“Man imposes his own limitations, don’t set any”- Anthony Bailey
I am at a loss today. The post Boston blues are setting in. I have never experienced depression after a race until now (I have read about this phenomenon). It is an emptiness I can’t describe. I feel as though I am mourning a loss. In February I was looking forward to a break from running post Boston. After Columbus I was ready to hang my running shoes up forever (had I not received my BQ I’m pretty sure I would have). However, something happened to me in March; I registered for the Kentucky Derby full marathon (10 days post Boston). I went from wanting to quit running all together to running two back to back marathons (I blame Dean Karno’s books for my sudden motivation). I poured my heart and soul into running Boston; I cared for my training almost as much as I care for my family. At times I loved training and others I couldn’t stand it! Some days I would leave my house with a big smile on my face ready to take on any hills and other days I dreaded running. It became a love/hate relationship. Training was my savior and my enemy all at once. I have a unique bond with running to say the least. I am still toying with the idea of running a 50 miler on May 14th. I want to have something big to look forward to but I am afraid of the distance (double a marathon). I have never gone further than 27 miles and I have never run trails for an extended period of time.

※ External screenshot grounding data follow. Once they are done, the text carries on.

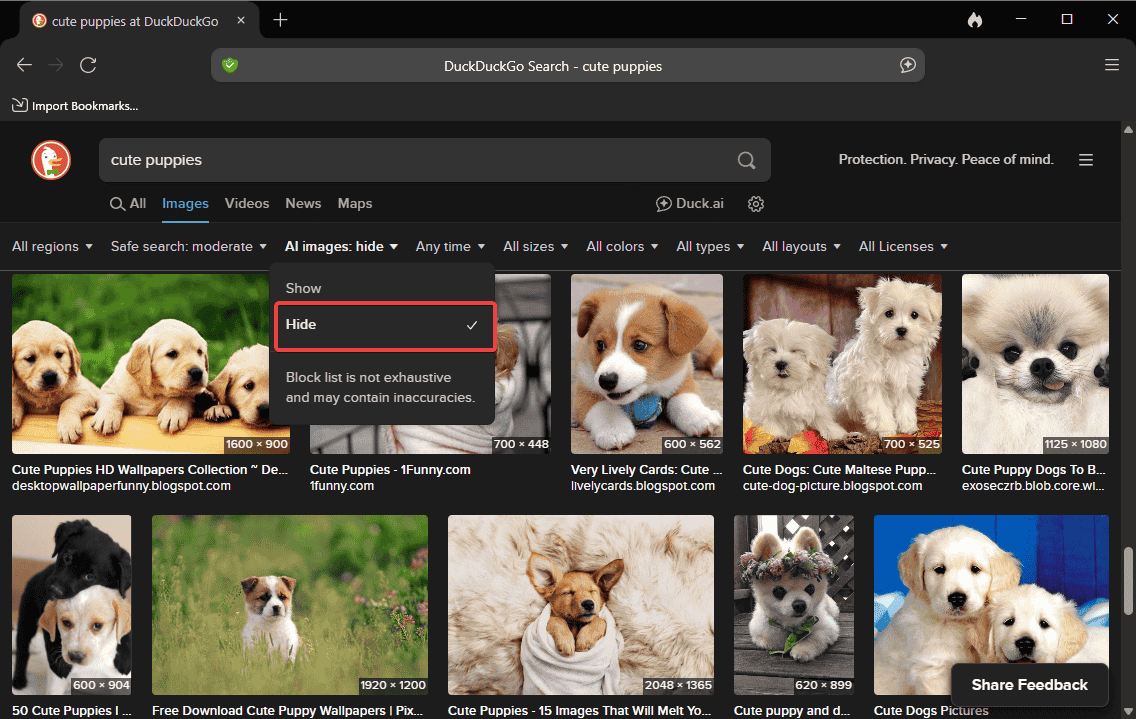Viewport: 1136px width, 719px height.
Task: Open search settings gear icon
Action: pyautogui.click(x=756, y=204)
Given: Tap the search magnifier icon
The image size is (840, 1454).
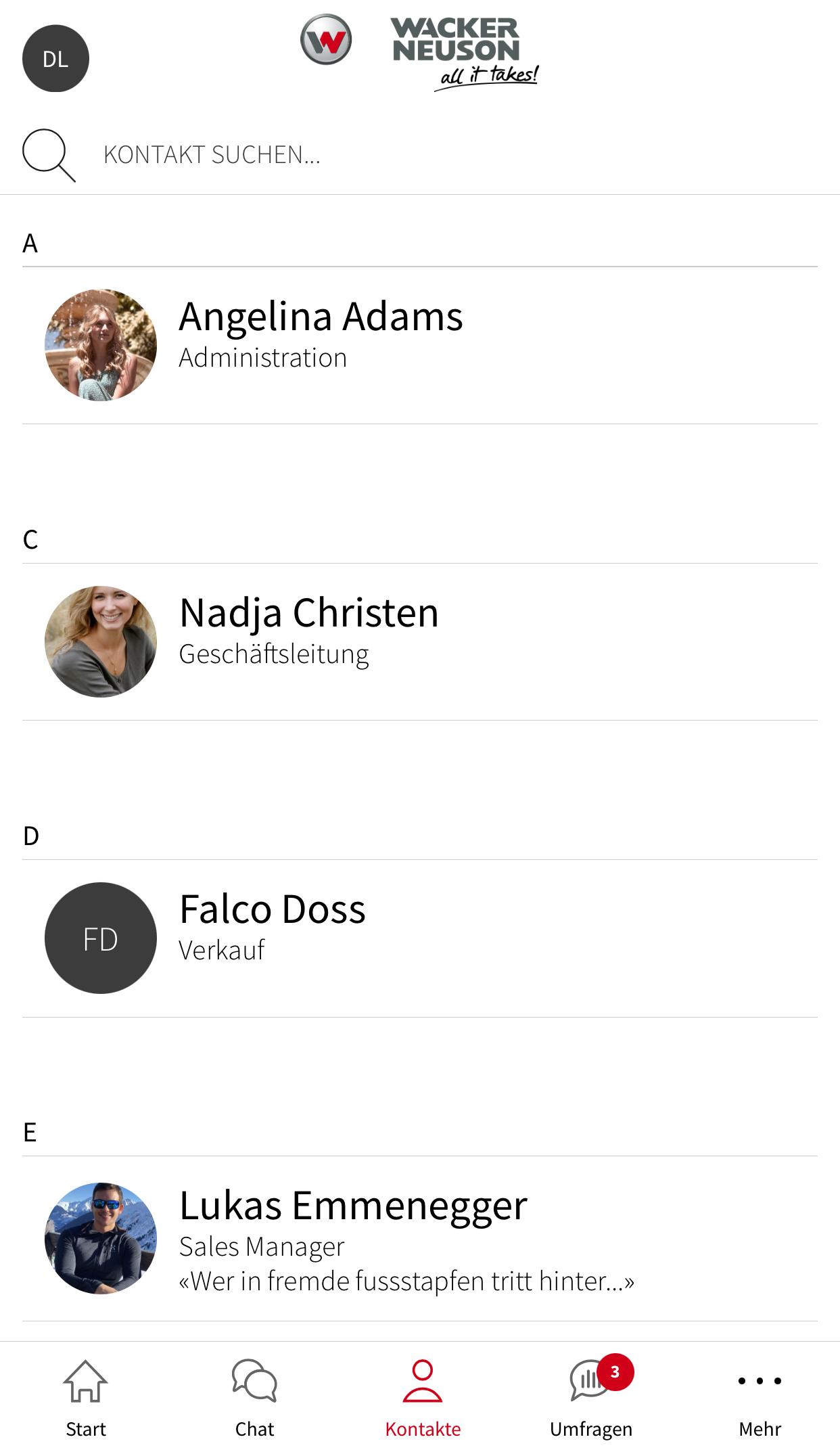Looking at the screenshot, I should pos(48,155).
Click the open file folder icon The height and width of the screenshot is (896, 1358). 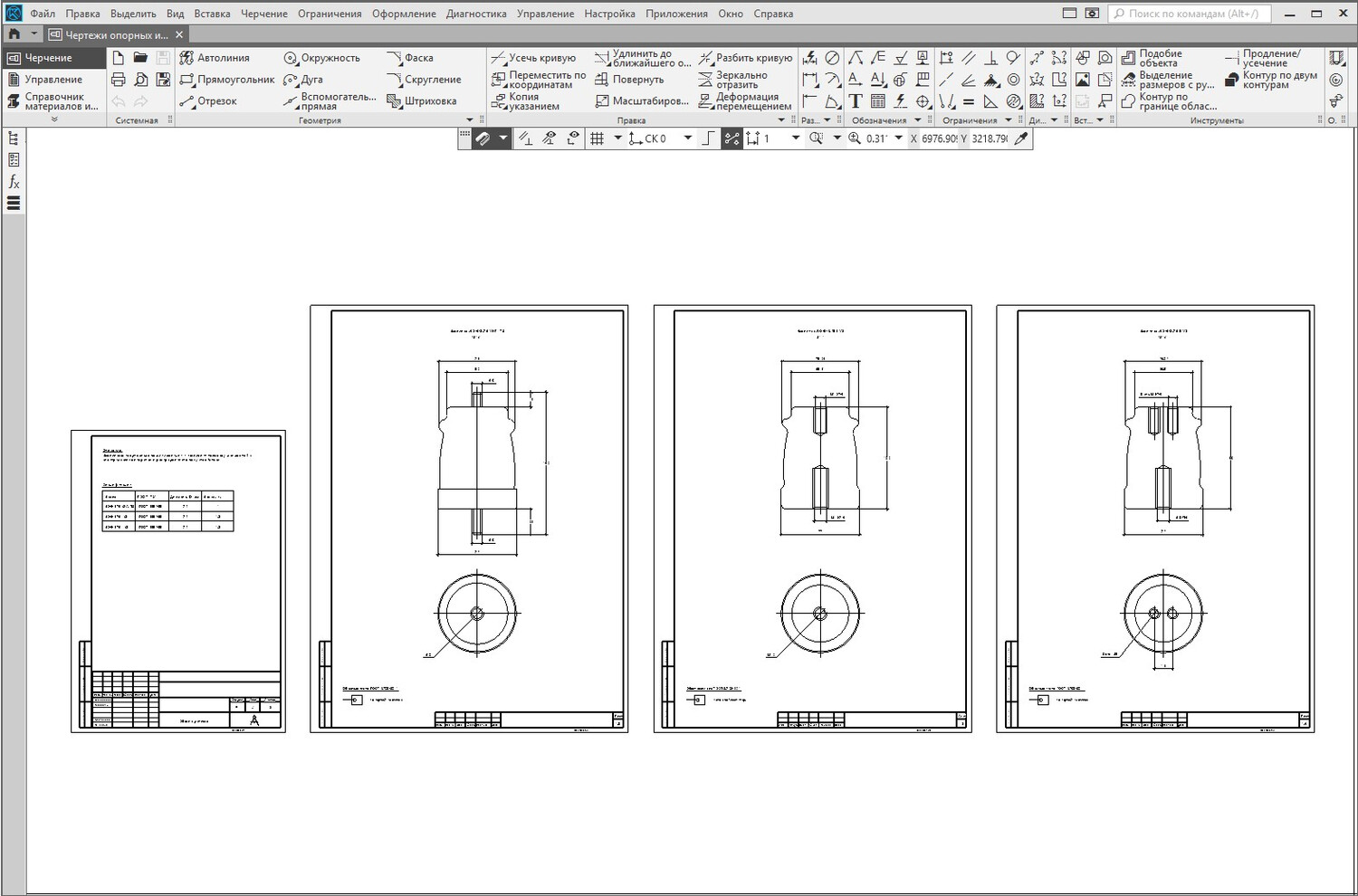(140, 58)
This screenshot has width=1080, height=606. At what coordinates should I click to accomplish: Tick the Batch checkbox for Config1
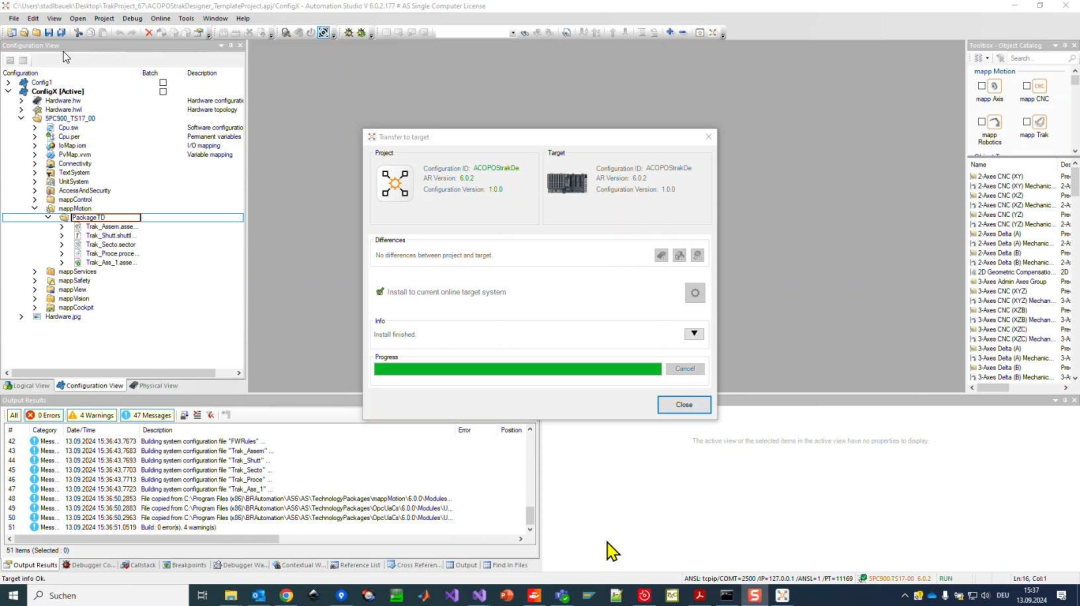(163, 82)
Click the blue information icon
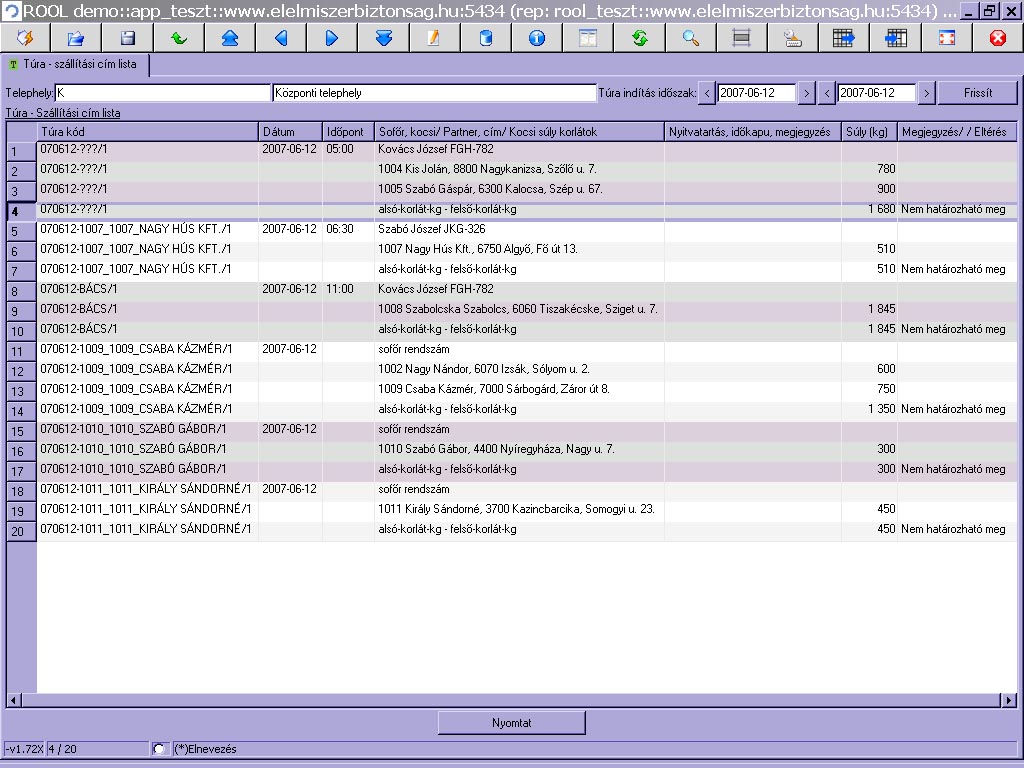 [x=536, y=38]
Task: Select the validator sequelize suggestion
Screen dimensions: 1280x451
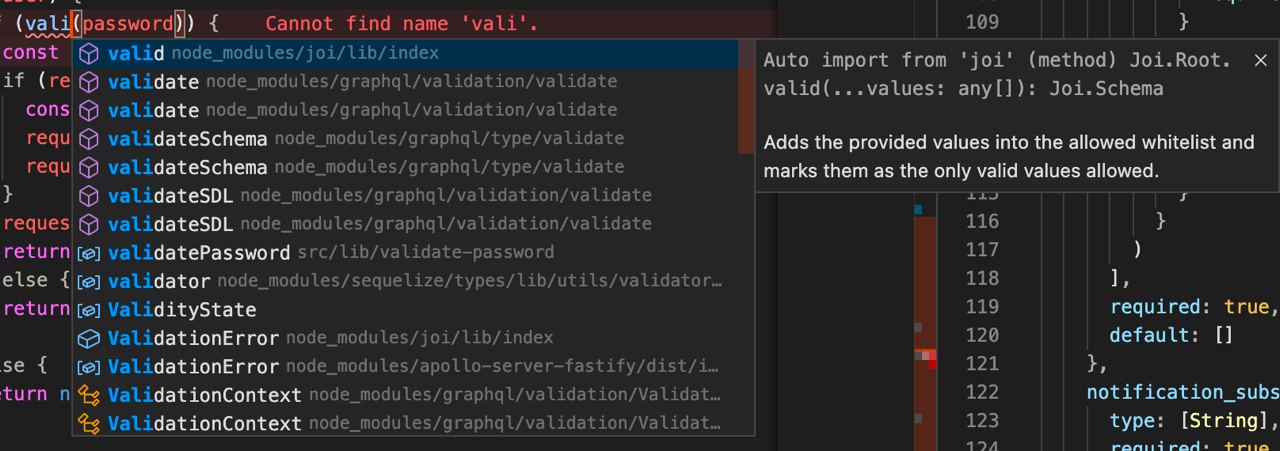Action: pyautogui.click(x=412, y=281)
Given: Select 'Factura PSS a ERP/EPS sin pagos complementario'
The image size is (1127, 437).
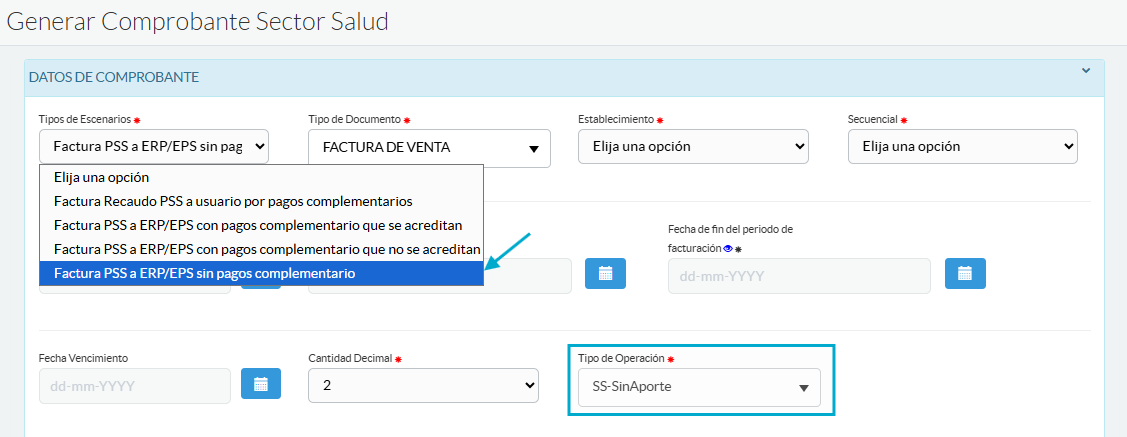Looking at the screenshot, I should click(x=205, y=273).

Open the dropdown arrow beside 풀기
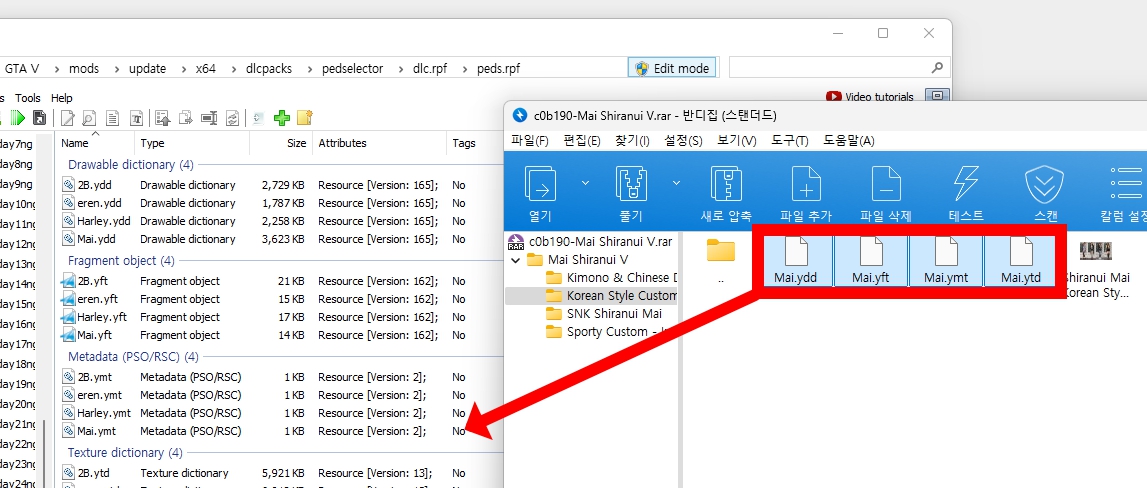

What to do?
One thing which has helped me get through my running funk; is my blog. I have received an immense amount of positive feedback via facebook and emails. Many people have written to inform me how much I have motivated them to start running. A few of them have even registered for their first 5K (I cannot express how much these words make my heart smile). I am so touched by the response I have obtained. Some of the emails are in regards to running and caring for a family (the great balancing act), others are questions about shin splints and runner’s knee, and some are just kind words of endearment. I began writing with the hopes to inspire others the way Dean Karnazes encouraged me to keep running and push pass my own wall. It is a wonderful feeling to know I have moved others to get off the couch and take care of themselves. I believe taking care of one’s self gives them a sense of control and pride which translates into other aspects of day to day life. Thank you for all the emails congratulating me on my big Boston finish and the thoughtful words you all have provided. I wish you luck in your personal endeavors.
Here’s to the Kentucky Derby marathon (and running under a 3:30) and to all of you who have just begun your journey as a runner (running can take you anywhere; overseas, down the street, into a park, onto a trail, through the mud and so on). Good luck!